Как много доброго в человечестве, если сердце не отравлено ядом страстей, не окаменело от эгоизма, если воображение не развращено приманками светской роскоши — и главное, если тщеславие и алчность к богатству не заглушили в душе человеческого чувства! Чему радовался Иосель, увидев меня?.. Отчего плакали все эти добрые люди? — В них говорило чувство… Они во мне видели отца моего, мною вспоминали прошлое…
При матери моей находился малолетний, перворожденный сын сестры моей Антонины, мальчик, по второму году, прекрасный собой… Тут я впервые прижал его к сердцу… Он уже в могиле!
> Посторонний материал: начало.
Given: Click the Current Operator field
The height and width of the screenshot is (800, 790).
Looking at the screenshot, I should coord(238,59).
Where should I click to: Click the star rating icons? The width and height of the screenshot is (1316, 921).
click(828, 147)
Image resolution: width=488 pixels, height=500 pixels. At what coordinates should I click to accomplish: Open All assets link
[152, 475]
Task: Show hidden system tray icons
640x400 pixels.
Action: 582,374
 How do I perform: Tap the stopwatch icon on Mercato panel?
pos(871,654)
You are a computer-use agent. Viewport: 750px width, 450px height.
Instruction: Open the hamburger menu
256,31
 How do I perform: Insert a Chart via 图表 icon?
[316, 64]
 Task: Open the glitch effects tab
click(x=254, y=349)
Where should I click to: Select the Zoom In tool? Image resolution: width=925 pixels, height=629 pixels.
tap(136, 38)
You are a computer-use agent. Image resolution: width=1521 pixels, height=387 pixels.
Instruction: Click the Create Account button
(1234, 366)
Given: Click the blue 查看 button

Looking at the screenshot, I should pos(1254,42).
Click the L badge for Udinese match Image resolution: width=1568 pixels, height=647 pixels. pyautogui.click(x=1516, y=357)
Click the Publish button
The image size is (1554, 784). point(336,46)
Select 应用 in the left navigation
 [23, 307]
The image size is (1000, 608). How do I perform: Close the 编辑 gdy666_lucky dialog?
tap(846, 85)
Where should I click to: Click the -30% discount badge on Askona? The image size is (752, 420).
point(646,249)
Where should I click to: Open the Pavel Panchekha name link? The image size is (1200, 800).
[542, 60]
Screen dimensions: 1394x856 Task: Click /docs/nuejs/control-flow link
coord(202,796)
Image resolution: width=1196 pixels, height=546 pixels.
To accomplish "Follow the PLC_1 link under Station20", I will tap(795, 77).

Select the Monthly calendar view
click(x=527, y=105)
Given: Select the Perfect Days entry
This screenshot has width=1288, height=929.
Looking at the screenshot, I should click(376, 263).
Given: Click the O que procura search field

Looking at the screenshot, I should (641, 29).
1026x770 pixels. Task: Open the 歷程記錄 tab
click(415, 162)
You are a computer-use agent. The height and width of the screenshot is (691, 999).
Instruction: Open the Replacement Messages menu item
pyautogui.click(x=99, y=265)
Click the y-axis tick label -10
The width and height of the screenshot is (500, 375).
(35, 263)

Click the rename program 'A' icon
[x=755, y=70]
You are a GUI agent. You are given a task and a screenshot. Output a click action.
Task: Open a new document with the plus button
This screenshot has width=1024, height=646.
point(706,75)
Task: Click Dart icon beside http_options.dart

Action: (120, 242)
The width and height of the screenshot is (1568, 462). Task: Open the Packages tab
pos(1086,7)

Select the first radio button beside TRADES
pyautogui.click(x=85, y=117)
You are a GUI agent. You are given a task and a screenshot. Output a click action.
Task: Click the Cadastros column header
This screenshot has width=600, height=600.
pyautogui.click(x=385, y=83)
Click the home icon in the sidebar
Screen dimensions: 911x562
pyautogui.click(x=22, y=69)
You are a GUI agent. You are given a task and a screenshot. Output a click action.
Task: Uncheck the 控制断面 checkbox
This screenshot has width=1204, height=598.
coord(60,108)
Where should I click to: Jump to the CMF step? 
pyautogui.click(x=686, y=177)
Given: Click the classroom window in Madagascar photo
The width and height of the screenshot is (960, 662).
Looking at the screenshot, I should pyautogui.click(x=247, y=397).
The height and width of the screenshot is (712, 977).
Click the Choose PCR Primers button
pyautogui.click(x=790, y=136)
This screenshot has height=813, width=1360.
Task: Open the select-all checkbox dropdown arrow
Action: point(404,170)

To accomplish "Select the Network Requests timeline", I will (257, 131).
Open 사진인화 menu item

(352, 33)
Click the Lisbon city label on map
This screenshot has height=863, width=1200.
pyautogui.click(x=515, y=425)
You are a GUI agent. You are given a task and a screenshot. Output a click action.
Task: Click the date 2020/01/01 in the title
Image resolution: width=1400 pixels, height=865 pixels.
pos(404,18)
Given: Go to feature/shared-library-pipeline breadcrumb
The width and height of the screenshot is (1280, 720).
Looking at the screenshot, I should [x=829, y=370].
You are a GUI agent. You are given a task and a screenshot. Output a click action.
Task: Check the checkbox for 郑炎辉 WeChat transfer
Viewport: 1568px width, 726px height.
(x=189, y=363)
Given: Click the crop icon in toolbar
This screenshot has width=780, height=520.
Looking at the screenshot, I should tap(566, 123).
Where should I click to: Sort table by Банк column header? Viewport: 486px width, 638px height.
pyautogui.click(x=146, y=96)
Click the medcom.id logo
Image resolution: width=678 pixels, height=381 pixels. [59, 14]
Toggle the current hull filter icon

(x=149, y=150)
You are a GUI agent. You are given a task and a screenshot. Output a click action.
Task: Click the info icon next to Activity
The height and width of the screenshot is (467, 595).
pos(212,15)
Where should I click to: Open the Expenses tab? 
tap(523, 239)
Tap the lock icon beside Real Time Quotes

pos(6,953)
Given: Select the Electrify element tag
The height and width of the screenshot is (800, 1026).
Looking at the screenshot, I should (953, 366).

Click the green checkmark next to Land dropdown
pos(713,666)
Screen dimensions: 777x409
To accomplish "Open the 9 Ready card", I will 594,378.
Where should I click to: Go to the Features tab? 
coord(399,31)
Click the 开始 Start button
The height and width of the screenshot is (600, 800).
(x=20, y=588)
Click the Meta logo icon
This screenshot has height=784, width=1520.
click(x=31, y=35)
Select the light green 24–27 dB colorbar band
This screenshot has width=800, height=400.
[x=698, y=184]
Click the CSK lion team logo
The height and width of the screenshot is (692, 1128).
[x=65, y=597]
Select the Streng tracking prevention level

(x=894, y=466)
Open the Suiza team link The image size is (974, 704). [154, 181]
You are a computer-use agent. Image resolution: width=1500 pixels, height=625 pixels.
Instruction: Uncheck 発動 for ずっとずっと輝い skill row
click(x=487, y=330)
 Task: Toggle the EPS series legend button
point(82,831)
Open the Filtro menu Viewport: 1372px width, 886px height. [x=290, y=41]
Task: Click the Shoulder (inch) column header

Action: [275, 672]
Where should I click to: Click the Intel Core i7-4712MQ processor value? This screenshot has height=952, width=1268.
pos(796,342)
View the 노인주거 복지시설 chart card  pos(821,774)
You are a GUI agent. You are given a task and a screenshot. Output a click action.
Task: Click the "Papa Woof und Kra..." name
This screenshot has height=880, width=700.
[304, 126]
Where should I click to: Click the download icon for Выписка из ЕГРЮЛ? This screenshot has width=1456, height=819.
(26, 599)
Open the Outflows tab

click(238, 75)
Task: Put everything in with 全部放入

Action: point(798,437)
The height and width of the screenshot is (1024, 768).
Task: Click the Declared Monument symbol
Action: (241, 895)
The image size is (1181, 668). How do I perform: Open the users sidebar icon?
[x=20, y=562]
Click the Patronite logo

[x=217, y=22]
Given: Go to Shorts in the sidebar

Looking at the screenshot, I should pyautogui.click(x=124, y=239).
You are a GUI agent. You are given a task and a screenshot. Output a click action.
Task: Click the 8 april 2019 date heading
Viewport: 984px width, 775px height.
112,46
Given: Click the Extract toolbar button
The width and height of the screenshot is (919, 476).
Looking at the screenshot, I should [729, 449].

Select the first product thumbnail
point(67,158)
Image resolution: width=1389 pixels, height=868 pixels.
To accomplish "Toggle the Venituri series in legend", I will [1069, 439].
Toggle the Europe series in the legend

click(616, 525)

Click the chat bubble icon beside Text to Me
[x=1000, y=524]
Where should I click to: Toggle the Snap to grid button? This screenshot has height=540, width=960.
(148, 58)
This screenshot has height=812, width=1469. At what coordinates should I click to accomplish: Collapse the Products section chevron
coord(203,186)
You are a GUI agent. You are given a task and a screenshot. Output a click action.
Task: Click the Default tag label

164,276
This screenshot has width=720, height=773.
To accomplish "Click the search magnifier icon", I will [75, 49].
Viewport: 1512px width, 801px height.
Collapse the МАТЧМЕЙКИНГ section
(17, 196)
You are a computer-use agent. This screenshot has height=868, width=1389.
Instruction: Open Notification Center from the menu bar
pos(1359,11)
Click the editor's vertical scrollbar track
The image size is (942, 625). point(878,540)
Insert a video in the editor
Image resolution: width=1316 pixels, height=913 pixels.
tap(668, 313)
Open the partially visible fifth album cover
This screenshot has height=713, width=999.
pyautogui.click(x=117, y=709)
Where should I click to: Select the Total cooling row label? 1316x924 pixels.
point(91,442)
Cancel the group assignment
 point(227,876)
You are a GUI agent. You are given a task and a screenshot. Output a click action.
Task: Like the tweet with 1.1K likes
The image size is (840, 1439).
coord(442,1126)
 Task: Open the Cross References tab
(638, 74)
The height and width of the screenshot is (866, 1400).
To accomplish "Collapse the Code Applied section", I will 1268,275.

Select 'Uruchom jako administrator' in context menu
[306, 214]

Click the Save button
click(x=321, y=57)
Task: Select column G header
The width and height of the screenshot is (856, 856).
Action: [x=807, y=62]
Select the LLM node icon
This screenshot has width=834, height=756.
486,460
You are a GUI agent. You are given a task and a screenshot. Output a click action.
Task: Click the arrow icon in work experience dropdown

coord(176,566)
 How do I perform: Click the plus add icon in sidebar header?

Мало он знал радостей в жизни и перенес много горя… Погубили его юношеская неопытность и дурные советы. Но он был человек благородный, с жаждой познаний и с дарованиями… Мир праху его!
Мать моя несколько раз заговаривала со мною о делах, но я, зная все от Иоселя, не оказывал особенного любопытства. Из слов ее заметил я, однако ж, что она чувствовала свою ошибку, дав доверенность занимать деньги, продавать и покупать, безотчетно. Бог с ними — дело прошлое!